Abb.: (c) Gräfe und Unzer Verlag

„Wenn ich vor People Pleasing warne, meine ich den Versuch, es allen recht machen und allen gefallen zu wollen. Denn das gelingt sowieso nicht. Zumindest eine Person hat dabei immer das Nachsehen – und das bist du.“ 

(Seite 226)

Das Phänomen des „People Pleasing“ ist mir vertraut. Der englische Begriff dafür ebenso. Ich kenne leider keine geschmeidige deutsche Übersetzung dafür. Wahrscheinlich käme irgendwas mit „Gefallsucht“ dabei raus. Auch nicht schön. Also belassen wir es beim Anglizismus.

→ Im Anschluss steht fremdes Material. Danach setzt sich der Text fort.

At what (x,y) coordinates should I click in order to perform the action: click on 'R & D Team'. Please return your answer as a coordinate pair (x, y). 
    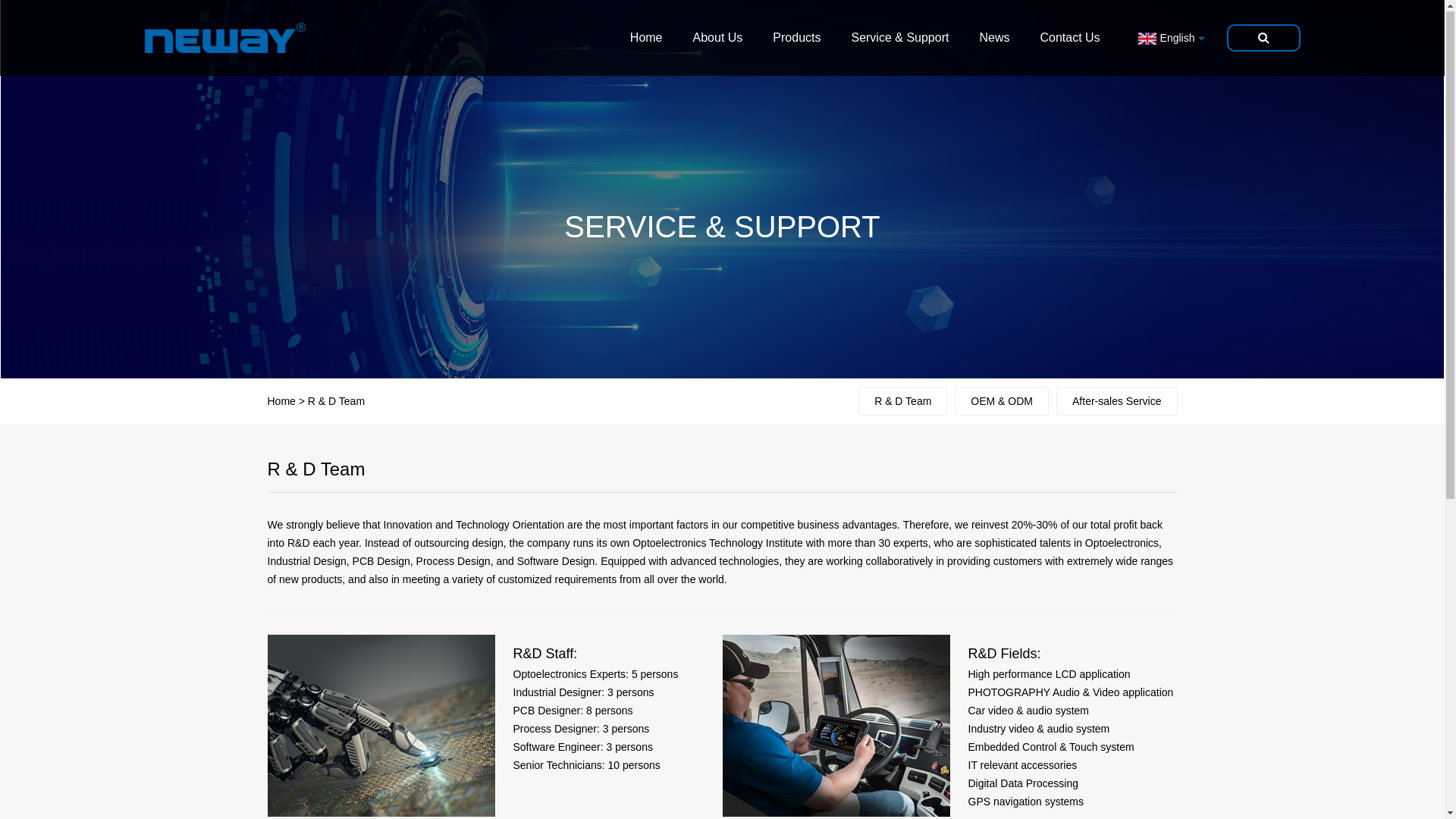
    Looking at the image, I should click on (335, 400).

Wie kommt’s, dass manche Menschen – nicht nur wir Frauen – es immer allen recht machen wollen und dabei sich und ihre eigenen Bedürfnisse vergessen? Nun, das ist ein Programm aus der Kindheit, das später weder hinterfragt noch mit etwas Besserem „überschrieben“ worden ist. Das passiert, wenn wir zu „braven“ Kindern erzogen worden sind, die widerspruchslos tun, was man ihnen sagt, die niemanden stören, keine Bedürfnisse äußern und keine Umstände machen, weil sie gelernt haben, dass sie sich nicht so wichtig nehmen dürfen. Wenn’s dumm läuft, behalten wir das bei, auch wenn wir längst keine hilflosen kleinen Kinder mehr sind, die vom Wohlwollen der Erziehungsberechtigten existenziell abhängig sind.

Dieses Überlebensprogramm ist nicht nur in Extremfällen aktiv, in denen es Kinder mit psychisch auffälligen Eltern zu tun haben und aus reinem Selbsterhaltungstrieb lernen, die Stimmungen der Erwachsenen zu erspüren und möglichst unauffällig zu bleiben. Nein, es steckt in uns allen. Allein wäre kein Kind überlebensfähig. Also versuchen wir instinktiv, uns mit den Eltern gutzustellen.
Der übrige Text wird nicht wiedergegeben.